House of Games

October 11, 1987 |  Dr. Margaret Ford is a renowned psychiatrist, author of the best-selling Driven: Compulsion and Obsession in Everyday Life. She knows whereof she writes: A single-minded, chain-smoking workaholic, she keeps her distance as she takes information from patients. Severe in appearance — her coiffure and clothing could be described as mannish — she seems only slightly less intense than a clenched fist.

Still, despite her best efforts to hide the fact, she’s only human. Her conversation is studded with inconvenient Freudian slips. And her curiosity, personal as well as professional, is insatiable. When Dr. Ford visits a back-street poolroom, looking for the smarmy gambler who’s harassing one of her patients, she finds herself in a conclave of smooth-talking confidence men. Intrigued by their methods, and perhaps aroused by their slickly charming leader, she sticks around to learn what she can. This is a mistake.

There is more one can say about House of Games, the first feature film written and directed by David Mamet, the Pulitzer Prize-winning playwright. But one cannot say too much more about the plot. True, a dedicated mystery fan might figure out the scam long before Dr. Ford. Even so, it wouldn’t be fair to spill the beans. Therefore, a review of this eccentric and savagely clever film must be as evasive as the confidence men who operate on and with Dr. Ford.

So just trust me: Even though I cannot tell you all the reasons why, this is a good, gripping thriller. Really. Have I ever lied to you?

House of Games looks conventionally realistic, but sounds like something not of this world. Mamet creates a slightly off-kilter parallel universe in some unnamed big city — the movie was shot in Seattle — where both low-rent and high-toned characters speak in the same cryptic, colloquial dialect.

“I think you’re just a bully,” says Dr. Ford to Mike, leader of the con men, as she faces him down in the first meeting.

“Just a bully,” Mike repeats, oozing sarcasm and oily bravado. “What, and you’re not gonna let me carry your books? Aren’t you a caution.”

“Let’s talk turkey, pal,” Dr. Ford interrupts, impatient and yet slightly turned on.

Much to her surprise, Dr. Ford warms to Mike. She wants to learn more about his confidence game, instinctively realizing he may know more about human nature than she could learn in her research books. Mike is a good teacher: “It’s called a confidence game. Why? Because you give me your confidence? No. Because I give you mine.” And that, Mike adds as the first lesson continues, is why “everybody gets something out of every transaction.” The conned man winds up feeling good, because he has done a favor for the con man.

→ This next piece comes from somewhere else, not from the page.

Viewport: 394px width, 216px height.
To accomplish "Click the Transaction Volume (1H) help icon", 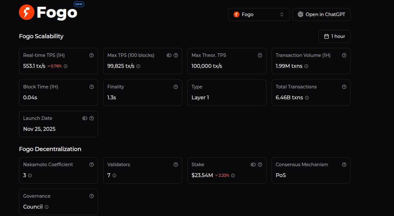I will coord(344,55).
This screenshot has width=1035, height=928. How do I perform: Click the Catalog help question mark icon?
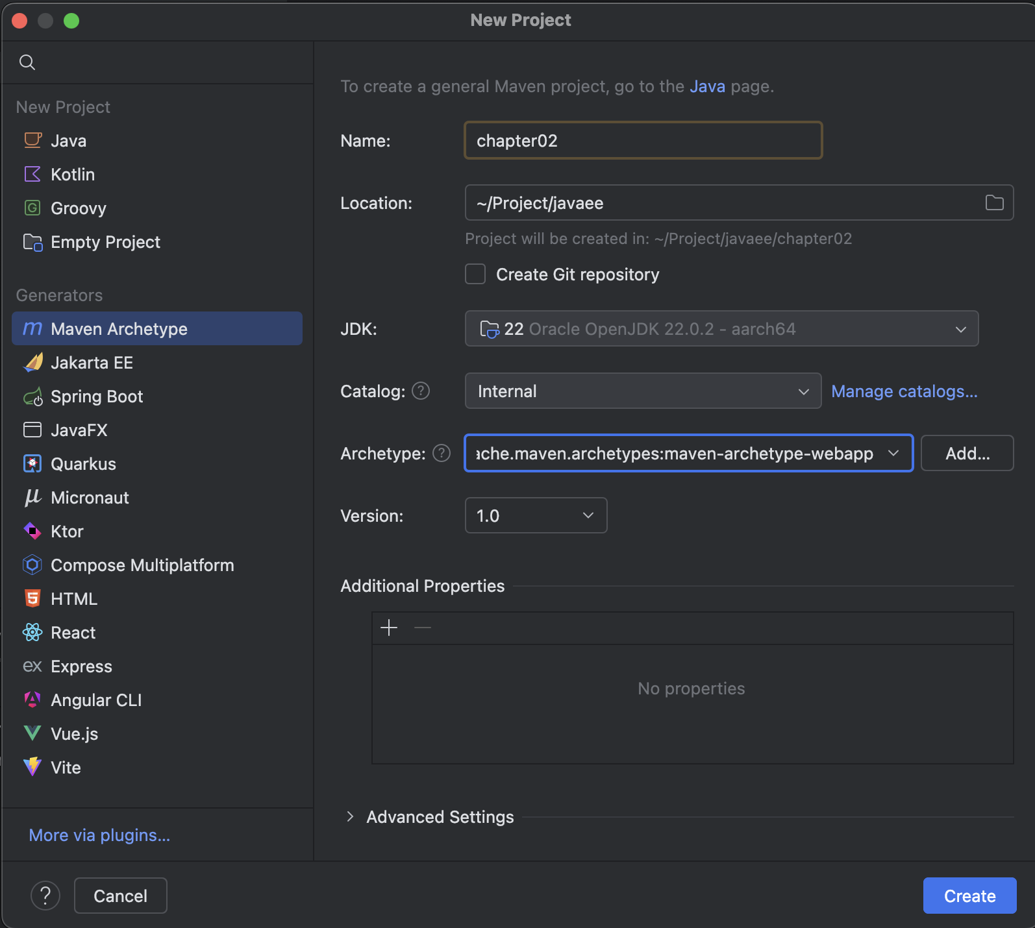point(421,391)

Right from the start, Mike knows what Dr. Ford needs from their transaction: “Someone to come along, to take you into a new thing.” And he’s right. Dr. Ford gets a rosy glow, and a more feminine wardrobe, as she blisses out on the dirty thrill of being allowed to share the secrets of the naughty boys. They give her their confidence. And she knows that, as she helps them use other people, they would never use her. Right?

Mamet, working in concert with cinematographer Juan Ruiz Anchia, vividly defines the line between the harshly lit night world of Mike’s dark schemes and the safer, sunnier world where Dr. Ford believes she is master of her own fate. But, in the grand tradition of confidence tricks, nothing is what it seems.

As a first-time filmmaker, Mamet still has a lot to learn about sustaining a pace that gives an audience no time to consider the possibility of treachery. But House of Games is satisfying in ways that even better-constructed movies seldom manage. And not the least of its pleasures is its sly use of the confidence game as a metaphor for all human relationships. Drop your    guard, and you can get taken. Or, as Rod Stewart used to sing: “Once in love, you’re never out of danger . . .”

To support his chilly House of Games, Mamet has called on the services of two actors who have served him extremely well on stage. Joe Mantegna is mesmerizing as Mike, smoothly daubing a coat of urgent sincerity over his transparently phony charm. Mike is a man who believes in nothing but the power of his own cynicism. Mantegna (a Tony Award-winner for Mamet’s Glengarry Glen Ross) makes the character a most persuasive spokesman for his godless religion.

Lindsay Crouse, Mamet’s wife and frequent collaborator, has a more difficult time of it as Dr. Ford. The character is self-controlled to the point of self-parody at the beginning, and Crouse runs a considerable risk of appearing silly in her stylized line readings. As the film proceeds, however, her reawakening passion and coruscating rage are extremely compelling.

The final scene of House of Games recalls the ending of Stanley Kubrick’s A Clockwork Orange — a movie which it in no other way resembles — where the bloody-minded Alex rejoices in his recovery. Like Alex, Dr. Ford also breaks through behavioral restraints. And she could echo Alex’s claim of a dubious triumph: “I was cured, all right.”